Reproduce, word for word, every line of the data from the line containing "Open Help via the blue question mark icon" down to the line containing "click(x=571, y=77)", both of those lines included.

[Part of a data file]
◆ ◆ ◆ ◆ ◆
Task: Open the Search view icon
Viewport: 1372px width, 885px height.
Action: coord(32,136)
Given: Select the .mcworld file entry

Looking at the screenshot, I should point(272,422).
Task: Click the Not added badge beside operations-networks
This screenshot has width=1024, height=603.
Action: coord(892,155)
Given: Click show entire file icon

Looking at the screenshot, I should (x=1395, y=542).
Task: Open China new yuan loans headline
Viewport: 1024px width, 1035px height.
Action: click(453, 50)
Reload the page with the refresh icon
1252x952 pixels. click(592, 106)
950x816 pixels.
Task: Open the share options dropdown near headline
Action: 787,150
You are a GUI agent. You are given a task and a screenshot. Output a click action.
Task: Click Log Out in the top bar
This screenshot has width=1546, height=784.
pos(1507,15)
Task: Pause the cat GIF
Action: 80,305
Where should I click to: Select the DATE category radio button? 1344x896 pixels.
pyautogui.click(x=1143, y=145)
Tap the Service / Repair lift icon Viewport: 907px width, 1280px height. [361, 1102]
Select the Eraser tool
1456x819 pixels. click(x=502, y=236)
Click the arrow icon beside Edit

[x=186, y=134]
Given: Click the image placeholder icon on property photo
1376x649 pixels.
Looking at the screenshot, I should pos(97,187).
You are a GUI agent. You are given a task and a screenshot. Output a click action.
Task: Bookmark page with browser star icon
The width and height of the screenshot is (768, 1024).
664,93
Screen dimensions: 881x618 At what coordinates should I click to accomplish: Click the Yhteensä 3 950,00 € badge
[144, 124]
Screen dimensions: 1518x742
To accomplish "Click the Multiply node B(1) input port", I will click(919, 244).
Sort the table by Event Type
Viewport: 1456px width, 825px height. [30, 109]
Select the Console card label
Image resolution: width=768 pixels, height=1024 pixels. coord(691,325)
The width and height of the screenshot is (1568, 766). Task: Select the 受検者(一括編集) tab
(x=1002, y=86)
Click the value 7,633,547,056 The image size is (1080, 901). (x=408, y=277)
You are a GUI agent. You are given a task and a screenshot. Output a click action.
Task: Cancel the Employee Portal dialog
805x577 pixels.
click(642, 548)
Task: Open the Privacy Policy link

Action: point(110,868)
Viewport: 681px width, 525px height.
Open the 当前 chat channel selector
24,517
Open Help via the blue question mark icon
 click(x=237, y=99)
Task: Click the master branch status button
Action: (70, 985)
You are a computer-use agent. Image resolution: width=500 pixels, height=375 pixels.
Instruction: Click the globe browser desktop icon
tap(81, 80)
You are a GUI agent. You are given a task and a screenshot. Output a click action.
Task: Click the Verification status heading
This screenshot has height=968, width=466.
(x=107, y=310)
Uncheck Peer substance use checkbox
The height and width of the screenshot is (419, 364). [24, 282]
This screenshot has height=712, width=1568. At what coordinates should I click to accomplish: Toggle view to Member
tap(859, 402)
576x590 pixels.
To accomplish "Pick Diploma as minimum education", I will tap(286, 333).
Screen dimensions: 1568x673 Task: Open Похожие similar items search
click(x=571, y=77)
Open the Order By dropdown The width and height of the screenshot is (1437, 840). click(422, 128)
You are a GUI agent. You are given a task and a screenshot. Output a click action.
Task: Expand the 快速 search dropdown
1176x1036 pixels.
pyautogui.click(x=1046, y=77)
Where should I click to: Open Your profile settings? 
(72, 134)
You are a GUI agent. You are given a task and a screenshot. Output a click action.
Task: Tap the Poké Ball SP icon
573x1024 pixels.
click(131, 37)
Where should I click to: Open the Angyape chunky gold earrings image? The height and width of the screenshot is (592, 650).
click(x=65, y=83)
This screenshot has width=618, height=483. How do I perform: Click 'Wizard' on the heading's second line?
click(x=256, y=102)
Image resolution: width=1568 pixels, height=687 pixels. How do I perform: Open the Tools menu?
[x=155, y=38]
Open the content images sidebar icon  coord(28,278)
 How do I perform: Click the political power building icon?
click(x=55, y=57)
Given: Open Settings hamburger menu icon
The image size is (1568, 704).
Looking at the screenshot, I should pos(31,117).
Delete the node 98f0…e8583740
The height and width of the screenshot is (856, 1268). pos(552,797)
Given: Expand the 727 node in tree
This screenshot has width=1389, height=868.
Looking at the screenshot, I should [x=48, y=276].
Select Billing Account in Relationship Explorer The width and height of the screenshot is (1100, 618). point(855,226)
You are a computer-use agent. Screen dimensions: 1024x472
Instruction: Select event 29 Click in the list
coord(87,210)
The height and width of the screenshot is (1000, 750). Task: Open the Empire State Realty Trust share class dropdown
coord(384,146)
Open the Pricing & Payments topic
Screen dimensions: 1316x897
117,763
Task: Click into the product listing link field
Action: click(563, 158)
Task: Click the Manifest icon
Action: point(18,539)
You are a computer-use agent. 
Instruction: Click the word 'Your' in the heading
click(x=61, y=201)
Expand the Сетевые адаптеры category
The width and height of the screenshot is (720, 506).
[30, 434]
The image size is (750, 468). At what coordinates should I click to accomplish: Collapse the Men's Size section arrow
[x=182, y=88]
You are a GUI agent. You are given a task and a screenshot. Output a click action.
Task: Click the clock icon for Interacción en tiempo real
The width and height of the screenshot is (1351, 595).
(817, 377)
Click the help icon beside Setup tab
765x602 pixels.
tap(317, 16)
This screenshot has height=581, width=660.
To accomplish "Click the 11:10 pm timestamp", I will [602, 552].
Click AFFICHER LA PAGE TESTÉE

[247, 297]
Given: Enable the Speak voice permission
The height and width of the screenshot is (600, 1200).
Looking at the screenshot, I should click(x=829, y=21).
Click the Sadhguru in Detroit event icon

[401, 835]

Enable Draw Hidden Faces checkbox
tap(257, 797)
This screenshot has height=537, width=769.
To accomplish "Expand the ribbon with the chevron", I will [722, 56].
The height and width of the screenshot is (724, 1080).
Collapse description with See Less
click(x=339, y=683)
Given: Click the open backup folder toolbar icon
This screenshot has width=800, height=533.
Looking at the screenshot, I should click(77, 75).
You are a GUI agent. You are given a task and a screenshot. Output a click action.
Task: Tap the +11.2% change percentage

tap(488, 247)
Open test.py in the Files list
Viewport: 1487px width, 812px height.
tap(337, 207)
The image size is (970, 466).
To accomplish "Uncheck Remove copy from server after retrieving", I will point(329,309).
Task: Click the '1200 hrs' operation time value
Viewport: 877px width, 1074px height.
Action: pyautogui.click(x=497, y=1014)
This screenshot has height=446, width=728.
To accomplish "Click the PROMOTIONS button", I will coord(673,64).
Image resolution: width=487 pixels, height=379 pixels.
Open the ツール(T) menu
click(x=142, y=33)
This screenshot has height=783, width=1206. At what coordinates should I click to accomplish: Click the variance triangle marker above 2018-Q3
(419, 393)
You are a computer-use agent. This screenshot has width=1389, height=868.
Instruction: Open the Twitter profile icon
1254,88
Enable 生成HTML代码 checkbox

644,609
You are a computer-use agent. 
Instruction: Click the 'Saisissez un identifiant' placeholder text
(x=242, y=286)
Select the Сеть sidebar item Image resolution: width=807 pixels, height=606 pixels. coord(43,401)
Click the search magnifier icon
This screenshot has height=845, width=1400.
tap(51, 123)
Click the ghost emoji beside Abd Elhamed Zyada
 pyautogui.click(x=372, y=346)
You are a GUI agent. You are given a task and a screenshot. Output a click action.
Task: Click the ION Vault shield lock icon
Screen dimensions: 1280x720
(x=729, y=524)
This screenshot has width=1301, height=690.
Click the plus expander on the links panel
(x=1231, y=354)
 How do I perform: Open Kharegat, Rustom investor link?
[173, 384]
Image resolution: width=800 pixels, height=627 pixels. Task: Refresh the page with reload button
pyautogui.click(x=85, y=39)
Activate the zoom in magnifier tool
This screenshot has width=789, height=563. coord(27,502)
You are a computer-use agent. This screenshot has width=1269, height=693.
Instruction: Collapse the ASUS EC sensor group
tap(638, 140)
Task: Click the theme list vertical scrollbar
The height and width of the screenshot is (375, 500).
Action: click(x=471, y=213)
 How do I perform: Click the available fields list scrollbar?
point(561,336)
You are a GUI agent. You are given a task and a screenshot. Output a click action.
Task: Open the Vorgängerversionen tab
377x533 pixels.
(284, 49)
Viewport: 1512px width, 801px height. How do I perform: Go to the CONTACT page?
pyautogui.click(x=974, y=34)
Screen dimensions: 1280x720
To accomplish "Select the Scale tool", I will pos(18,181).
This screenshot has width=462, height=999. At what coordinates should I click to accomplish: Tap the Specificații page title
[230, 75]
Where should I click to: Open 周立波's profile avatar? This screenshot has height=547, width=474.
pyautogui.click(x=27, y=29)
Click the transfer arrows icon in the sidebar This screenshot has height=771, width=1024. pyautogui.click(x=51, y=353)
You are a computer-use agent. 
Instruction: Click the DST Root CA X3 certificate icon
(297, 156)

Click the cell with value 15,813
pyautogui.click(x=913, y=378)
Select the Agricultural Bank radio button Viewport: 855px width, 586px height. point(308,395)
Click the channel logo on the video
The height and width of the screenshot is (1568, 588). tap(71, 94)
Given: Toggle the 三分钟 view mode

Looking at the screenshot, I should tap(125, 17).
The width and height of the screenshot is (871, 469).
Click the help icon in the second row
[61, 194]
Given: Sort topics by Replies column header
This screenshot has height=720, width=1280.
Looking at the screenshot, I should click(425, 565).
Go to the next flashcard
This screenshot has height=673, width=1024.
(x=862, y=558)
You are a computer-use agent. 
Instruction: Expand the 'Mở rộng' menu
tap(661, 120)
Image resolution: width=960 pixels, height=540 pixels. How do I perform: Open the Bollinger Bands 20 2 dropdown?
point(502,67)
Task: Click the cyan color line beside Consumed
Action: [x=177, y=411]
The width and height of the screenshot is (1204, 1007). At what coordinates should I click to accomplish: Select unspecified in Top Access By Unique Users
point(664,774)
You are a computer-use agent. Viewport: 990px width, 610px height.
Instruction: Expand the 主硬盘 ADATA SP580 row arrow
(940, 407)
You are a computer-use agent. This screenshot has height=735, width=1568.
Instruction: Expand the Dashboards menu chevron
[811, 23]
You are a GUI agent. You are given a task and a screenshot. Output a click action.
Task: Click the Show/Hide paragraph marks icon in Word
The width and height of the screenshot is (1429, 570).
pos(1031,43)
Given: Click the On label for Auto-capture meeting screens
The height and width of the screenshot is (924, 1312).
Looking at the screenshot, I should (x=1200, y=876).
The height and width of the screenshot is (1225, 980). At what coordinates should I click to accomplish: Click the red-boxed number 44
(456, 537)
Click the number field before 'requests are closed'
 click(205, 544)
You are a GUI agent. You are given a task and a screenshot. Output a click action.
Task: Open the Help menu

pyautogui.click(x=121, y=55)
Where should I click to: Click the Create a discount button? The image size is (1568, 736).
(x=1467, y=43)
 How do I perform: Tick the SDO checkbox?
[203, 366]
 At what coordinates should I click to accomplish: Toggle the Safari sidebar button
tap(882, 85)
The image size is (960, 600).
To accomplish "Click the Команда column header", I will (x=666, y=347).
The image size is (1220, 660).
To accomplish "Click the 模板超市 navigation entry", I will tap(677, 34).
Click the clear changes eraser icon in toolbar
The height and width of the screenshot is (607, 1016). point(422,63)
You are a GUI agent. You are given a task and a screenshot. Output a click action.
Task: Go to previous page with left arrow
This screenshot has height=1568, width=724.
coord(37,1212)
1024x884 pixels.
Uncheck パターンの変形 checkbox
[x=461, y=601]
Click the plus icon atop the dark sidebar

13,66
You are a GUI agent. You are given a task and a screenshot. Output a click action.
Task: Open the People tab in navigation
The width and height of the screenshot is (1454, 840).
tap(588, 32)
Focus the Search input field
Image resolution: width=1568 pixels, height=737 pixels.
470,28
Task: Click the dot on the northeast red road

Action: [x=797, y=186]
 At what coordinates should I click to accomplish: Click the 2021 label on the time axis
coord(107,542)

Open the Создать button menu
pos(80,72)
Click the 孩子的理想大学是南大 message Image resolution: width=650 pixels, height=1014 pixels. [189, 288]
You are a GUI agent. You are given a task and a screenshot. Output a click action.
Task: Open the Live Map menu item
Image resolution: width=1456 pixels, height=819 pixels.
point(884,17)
◆ ◆ ◆ ◆ ◆
[REPLY TO THE TASK]
Open Help via the blue question mark icon
 click(x=237, y=99)
Task: Click the master branch status button
Action: (70, 985)
You are a computer-use agent. Image resolution: width=500 pixels, height=375 pixels.
Instruction: Click the globe browser desktop icon
tap(81, 80)
You are a GUI agent. You are given a task and a screenshot. Output a click action.
Task: Click the Verification status heading
This screenshot has height=968, width=466.
(x=107, y=310)
Uncheck Peer substance use checkbox
The height and width of the screenshot is (419, 364). [24, 282]
This screenshot has height=712, width=1568. At what coordinates should I click to accomplish: Toggle view to Member
tap(859, 402)
576x590 pixels.
To accomplish "Pick Diploma as minimum education", I will tap(286, 333).
Screen dimensions: 1568x673 Task: Open Похожие similar items search
click(x=571, y=77)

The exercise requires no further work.